[TASK SET]:
A: In the KNN lecture notes, what name is given to removing class outliers?
B: Reproduce the KNN lecture notes word for word, starting at the words "Impact of Scale: Heightened" and ending after "distances less meaningful.".

[TEXT EXCERPT]:
Lecture: Machine Learning - KNN and Association Rule Mining

Introduction

Professor clarified there was no emergency in the postponed class; it was due to a calendar mix-up.
Agenda: Complete KNN and move to Association Rule Mining (often known as Market Basket Analysis).

Classification Technique: Primarily used for classification but can be used for regression as well.
Comparison with Decision Trees: Major difference lies in how 'nearest' is defined.

Distance Metrics: Commonly uses Euclidean distance. Other metrics will be discussed during clustering for categorical variables.
Impact of Scale: Heightened importance when calculating distances in KNN. Standardization (using Z-scores) is essential.
Selection of K: Commonly uses an odd number (3, 5, etc.). Weighted KNN can give higher weight to closer neighbors.
Overfitting: Smaller K values may overfit; larger K values may help in generalization. Methods to avoid overfitting include increasing K and removing class outliers (Wilson editing).

Curse of Dimensionality: Adding dimensions increases the need for more data and makes distances less meaningful.
Computational Complexity: Using Condensed Nearest Neighbors (CNN) to reduce data size while maintaining classification boundaries.
Dimensionality Reduction: Principal Component Analysis (PCA) and other methods to reduce the number of features.

[ENTRIES SHOWN]:
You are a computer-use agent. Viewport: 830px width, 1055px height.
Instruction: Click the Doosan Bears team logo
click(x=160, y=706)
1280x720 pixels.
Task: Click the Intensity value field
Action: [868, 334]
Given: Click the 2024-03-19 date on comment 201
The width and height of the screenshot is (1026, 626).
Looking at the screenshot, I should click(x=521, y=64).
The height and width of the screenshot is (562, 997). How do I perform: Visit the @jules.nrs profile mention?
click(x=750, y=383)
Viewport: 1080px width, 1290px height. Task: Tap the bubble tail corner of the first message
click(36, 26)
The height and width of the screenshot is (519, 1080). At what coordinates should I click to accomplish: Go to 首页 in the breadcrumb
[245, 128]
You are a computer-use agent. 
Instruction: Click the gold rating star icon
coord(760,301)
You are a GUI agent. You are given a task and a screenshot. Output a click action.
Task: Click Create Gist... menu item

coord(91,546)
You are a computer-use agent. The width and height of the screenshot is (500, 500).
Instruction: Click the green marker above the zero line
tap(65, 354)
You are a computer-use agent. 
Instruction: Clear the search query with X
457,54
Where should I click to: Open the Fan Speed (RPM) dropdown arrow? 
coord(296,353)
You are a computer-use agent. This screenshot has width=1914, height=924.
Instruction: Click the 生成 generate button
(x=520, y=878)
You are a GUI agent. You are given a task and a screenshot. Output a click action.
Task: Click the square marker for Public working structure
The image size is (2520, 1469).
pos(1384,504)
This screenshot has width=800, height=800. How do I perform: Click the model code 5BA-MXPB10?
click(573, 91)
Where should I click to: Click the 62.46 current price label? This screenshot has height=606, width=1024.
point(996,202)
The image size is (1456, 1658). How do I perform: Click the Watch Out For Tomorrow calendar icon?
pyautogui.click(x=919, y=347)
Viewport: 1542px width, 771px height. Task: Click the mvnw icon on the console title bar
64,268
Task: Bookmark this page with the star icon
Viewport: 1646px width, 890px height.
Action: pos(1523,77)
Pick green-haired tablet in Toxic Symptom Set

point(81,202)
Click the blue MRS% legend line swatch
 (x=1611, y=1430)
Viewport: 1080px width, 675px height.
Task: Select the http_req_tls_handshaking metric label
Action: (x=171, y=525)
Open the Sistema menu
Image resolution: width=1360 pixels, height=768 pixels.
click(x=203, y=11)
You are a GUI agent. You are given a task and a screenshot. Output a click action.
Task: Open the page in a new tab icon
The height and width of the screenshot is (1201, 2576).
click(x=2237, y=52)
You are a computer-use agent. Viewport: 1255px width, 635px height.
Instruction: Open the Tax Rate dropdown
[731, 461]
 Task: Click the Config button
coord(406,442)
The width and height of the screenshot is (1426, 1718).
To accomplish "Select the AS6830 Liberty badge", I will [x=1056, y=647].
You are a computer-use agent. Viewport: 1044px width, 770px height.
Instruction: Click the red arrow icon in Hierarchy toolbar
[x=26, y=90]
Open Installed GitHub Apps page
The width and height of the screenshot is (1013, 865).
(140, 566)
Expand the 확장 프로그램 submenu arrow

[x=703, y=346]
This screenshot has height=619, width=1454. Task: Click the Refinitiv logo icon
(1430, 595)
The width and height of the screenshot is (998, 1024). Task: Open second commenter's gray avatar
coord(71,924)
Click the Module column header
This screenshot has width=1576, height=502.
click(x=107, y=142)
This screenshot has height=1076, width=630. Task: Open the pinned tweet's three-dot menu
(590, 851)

[TASK SOLUTIONS]:
A: Wilson editing

B:
Impact of Scale: Heightened importance when calculating distances in KNN. Standardization (using Z-scores) is essential.
Selection of K: Commonly uses an odd number (3, 5, etc.). Weighted KNN can give higher weight to closer neighbors.
Overfitting: Smaller K values may overfit; larger K values may help in generalization. Methods to avoid overfitting include increasing K and removing class outliers (Wilson editing).

Curse of Dimensionality: Adding dimensions increases the need for more data and makes distances less meaningful.